Problem Overview: You are given sorted gas station positions along a road and allowed to add k new stations. The goal is to minimize the maximum distance between any two adjacent stations after placement. The result is a floating-point distance.

Approach 1: Brute Force Incremental Placement (O(kn), O(n) space)

Track the current gaps between adjacent stations and repeatedly place a station inside the largest gap. After inserting a station in a segment, that segment splits into smaller equal segments. You recompute the maximum segment length each time. This works because reducing the largest gap always improves the maximum distance. The downside is performance: each of the k insertions scans all n gaps, leading to O(kn) time. The idea builds intuition but does not scale for large k.

Approach 2: Max Heap Simulation (O((n + k) log n), O(n) space)

Store each gap in a max heap keyed by its current largest segment length. Every time you add a station to the largest gap, increase the split count for that segment and recompute its effective distance: gap / (splits + 1). Push the updated segment back into the heap. This ensures you always reduce the currently worst gap. Compared with brute force, the heap avoids scanning the entire array each step, but the algorithm still performs k operations. When k is very large (up to 10^6), the approach becomes too slow.
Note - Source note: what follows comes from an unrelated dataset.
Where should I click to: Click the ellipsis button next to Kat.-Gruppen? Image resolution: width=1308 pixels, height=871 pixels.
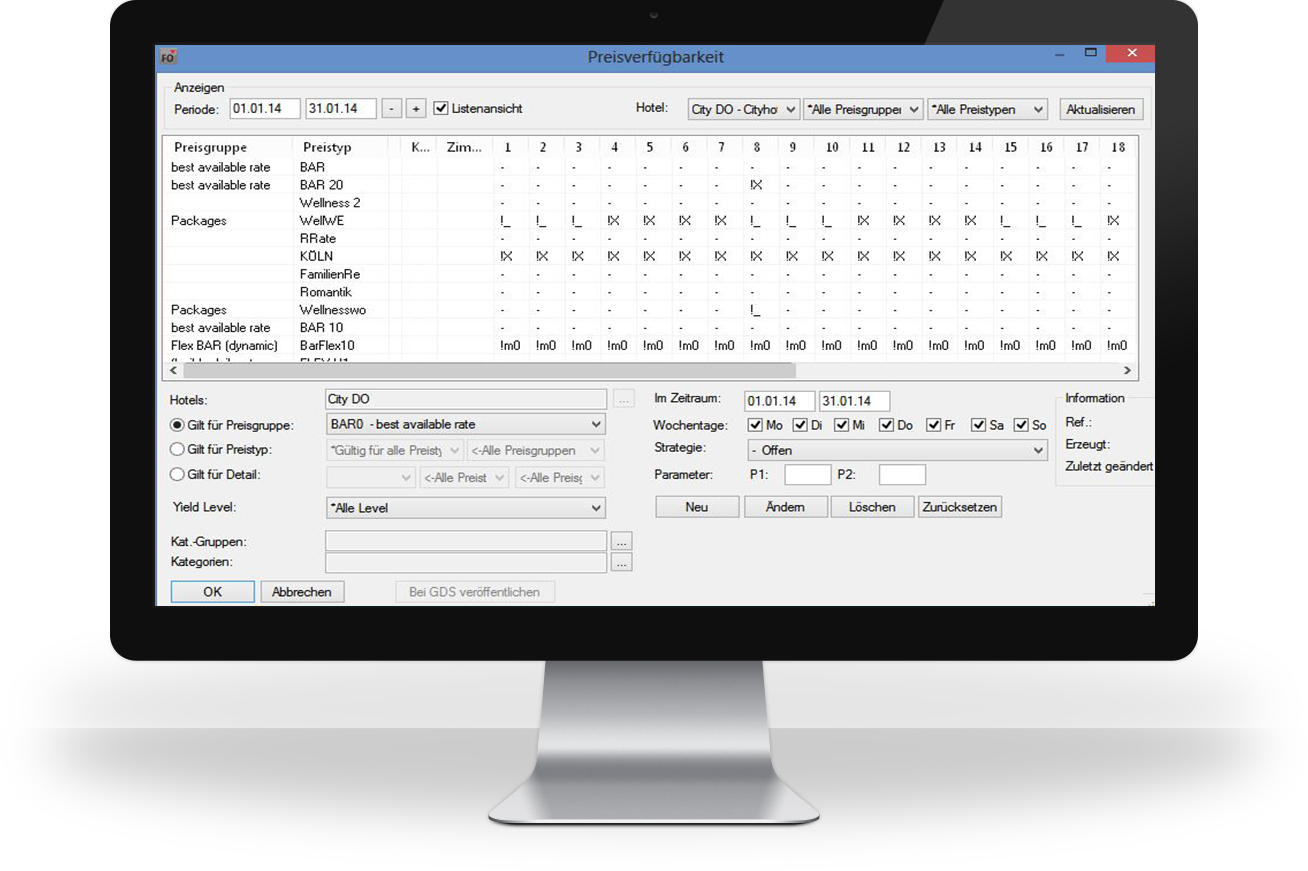tap(621, 541)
Approach 3: Binary Search on Maximum Distance (O(n log W), O(1) space)

This is the optimal approach and relies on binary search over the answer. Instead of deciding where to place stations directly, guess the maximum allowed distance d between adjacent stations. Then check if it is feasible. For each existing gap gap = stations[i+1] - stations[i], compute how many stations are required to ensure every segment is ≤ d: required += floor(gap / d). If the total required stations is ≤ k, the distance is feasible. Otherwise it is too small.

The search space ranges from 0 to the largest existing gap. Repeatedly narrow the range until the difference between bounds is within a small precision (for example 1e-6). Each feasibility check scans the array once, giving O(n) work per iteration. With ~60 binary search iterations for floating precision, the total complexity is O(n log W), where W is the maximum gap.

This technique is common when minimizing the maximum value under constraints. It converts a placement optimization problem into a monotonic decision problem. Problems using sorted arrays with continuous answers frequently use this pattern.

Recommended for interviews: The binary search on answer approach. Interviewers expect you to recognize the monotonic property: if distance d is feasible, any larger distance is also feasible. Mentioning the brute force or heap idea first shows understanding of the optimization goal, but implementing the binary search feasibility check demonstrates strong algorithmic thinking.